My question is: 1. What's the precise meaning of the term "clocktick"? 2. Is my problem of blank "clockticks" field caused by mis-configuration of the sampling activity? If so, how should I configure it properly?
I agree with dbricker, that it is better to open a new thread for Sampling. But, in any case, I'll answer you here.
Sampling is a VERY complicated profiler. It is impossible to describe all it abilities in a short post, so I'll describe only the very basics.
In order to be able to read sampling results, you need to understand, how sampling works. First of all - sampling is a statistical profiler, which means that it results are meaningful only for the most frequently executed code. Each Intel processor has at least one special register - event counter. This counter is configurable - you can specify to the hardware what specific hardware event you want to count and the maximum count value. When processor counts maximum number of event, it generates hardware interrupt, which is handled by VTune driver. VTune driver notifies active process, active thread and next (for Pentium, current for Itanium) instruction to be executed. All this data is written into VTune database, post-processed and presented later to you.

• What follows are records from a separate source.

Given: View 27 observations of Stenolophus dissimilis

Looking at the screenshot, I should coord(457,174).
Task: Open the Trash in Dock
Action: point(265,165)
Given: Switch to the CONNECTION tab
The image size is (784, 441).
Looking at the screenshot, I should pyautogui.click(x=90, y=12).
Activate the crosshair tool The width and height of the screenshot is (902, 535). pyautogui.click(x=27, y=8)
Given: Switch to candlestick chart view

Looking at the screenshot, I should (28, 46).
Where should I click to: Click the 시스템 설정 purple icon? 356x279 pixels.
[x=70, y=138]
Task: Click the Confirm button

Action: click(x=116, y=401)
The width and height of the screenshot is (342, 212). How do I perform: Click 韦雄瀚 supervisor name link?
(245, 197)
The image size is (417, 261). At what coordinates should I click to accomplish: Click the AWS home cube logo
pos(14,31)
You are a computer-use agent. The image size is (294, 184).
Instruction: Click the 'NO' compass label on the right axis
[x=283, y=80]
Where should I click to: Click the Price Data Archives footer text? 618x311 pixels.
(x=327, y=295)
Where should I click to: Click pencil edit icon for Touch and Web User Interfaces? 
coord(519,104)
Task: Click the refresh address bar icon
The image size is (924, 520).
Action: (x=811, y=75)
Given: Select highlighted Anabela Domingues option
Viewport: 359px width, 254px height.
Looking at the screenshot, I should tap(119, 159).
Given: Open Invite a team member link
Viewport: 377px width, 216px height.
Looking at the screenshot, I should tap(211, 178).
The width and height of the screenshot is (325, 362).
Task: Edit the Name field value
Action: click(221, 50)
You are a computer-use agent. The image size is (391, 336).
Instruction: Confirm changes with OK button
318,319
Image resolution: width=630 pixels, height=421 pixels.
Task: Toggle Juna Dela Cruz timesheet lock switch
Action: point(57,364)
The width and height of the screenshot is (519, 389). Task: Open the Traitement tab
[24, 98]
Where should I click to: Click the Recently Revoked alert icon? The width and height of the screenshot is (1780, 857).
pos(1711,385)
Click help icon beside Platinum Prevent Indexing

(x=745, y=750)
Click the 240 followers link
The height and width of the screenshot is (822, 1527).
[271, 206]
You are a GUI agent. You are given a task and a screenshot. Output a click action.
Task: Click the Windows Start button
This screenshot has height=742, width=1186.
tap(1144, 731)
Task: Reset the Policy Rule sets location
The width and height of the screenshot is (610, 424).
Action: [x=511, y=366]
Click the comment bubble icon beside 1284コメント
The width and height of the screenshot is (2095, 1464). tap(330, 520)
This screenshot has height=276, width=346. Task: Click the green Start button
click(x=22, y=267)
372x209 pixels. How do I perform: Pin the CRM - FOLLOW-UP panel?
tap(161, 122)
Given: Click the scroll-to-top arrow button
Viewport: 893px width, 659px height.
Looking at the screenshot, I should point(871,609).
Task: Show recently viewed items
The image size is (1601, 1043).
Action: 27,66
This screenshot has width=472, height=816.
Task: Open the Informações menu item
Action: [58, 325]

You need to understand 2 basic issues: 1. Counters are handled by hardware globally for all processes and even OS itself. 2. Interrupts are generated only after specified number of events occur. This means, that all this number of events are associated with one single instruction, that generated only the last event.
Now let's try to understand, what does this mean for clockticks event. Clockticks event counts time. Most of this events will be associated with the most frequently executed parts of your code. If some instruction caught maximum clockticks, this means that either this instruction itself or other instructions around it are very heavy or executed many times. So, optimizing this single part of code will give you maximal possible performance boost (of course, most times modifying algorithm may give you much higher boost, but we are speaking now about local optimizations only).
What is the most fundamental problem of the sampling ? Sampling gives you only flat results. Ex: let's assume, you have put "printf(....)" in for() loop that executed 10000000 times. This is your "main". Sampling will point to some code inside printf() function itself or, even, inside disk driver. Does this mean, that the problem is in the "C" library of OS ? NO - the problem is in your code - if you will move printf
() out of the loop, the problem will disappear. Here is where Call Graph comes - with much more overhead and less accuracy in time values themselves you will get much more data - you will get the control flow graph with call counts.
By the way, you can drag-and-drop data from both Call Graph and Sampling activity results into the Source View window. Each drop will add one or more data column. You can even drag-and-drop Call Graph results into Sampling tables and vise versa - this will allow you to view all relevant data in the same table.